Locals often compared Van Zee, with his salt-and-pepper beard and gangly frame, to Abraham Lincoln. If Lincoln had worn a paper clip for a tie clip to work. If Lincoln had been spotted routinely jogging on the winding mountain roads.

I had read about Van Zee in Barry Meier’s deeply startling (but little-known) 2003 book, Pain Killer, which chronicled the country doctor’s early David-versus-Goliath battle to get OxyContin off the market until it could be reformulated to be abuse-resistant. I had not yet met Van Zee in early 2016 when I ran into one of his patients coming out of a town-hall meeting on opioids sponsored by the Obama White House. She was a nurse, a recent retiree with a thirty-year-old opioid-addicted son whose life, she swears, was saved by Art Van Zee. “When his patients are admitted to the ER, he comes there and sees them no matter what time of day. When my daddy died, he came to our house at two in the morning to pronounce his death.”

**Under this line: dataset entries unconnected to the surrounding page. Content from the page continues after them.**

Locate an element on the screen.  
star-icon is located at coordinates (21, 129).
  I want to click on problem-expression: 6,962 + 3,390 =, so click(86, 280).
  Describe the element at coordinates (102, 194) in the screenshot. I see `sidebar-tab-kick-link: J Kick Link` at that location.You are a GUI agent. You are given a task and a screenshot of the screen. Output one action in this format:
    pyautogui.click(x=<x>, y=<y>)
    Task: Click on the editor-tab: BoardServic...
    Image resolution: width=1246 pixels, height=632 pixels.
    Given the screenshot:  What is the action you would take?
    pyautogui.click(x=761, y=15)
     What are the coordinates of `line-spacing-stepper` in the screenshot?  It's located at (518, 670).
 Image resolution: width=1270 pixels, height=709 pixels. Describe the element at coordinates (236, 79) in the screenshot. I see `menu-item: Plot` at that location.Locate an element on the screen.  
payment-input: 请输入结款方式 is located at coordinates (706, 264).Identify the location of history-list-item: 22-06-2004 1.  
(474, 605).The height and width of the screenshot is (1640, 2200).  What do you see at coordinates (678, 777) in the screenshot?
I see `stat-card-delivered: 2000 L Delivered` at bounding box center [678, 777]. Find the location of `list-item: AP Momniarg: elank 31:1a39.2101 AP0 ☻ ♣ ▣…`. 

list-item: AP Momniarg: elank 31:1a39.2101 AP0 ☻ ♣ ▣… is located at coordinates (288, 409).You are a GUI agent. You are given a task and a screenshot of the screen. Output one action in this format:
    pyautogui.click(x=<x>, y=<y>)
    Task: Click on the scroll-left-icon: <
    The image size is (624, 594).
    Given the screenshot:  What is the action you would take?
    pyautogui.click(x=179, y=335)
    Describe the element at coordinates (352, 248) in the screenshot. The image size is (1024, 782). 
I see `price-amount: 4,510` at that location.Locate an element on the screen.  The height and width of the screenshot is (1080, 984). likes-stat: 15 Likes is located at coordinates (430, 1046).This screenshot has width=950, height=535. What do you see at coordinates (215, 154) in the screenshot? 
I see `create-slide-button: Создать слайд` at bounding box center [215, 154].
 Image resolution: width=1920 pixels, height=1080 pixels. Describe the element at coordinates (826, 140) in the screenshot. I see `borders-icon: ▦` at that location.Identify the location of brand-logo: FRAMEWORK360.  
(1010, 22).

Tales of Van Zee’s dedication are as common in Virginia’s coalfields as the rusted-out coal tipples that blanket the bluffs. There was the time he bent his lanky frame into the back of an ambulance to accompany a patient in cardiac arrest for the hour-long ride to the nearest hospital. The time he was so tired from all the house calls and beeper interruptions that some neighbors found him at a train crossing inside his idling car, asleep. The time when he cracked three ribs in the middle of a birding class on his property in the shadow of Wallens Ridge—he’d heard the spectacular clang of a two-car wreck in the distance and ran toward the road, only to find one of his own patients dead and the other driver flipped over, bottles of liquor and pills scattered around his car.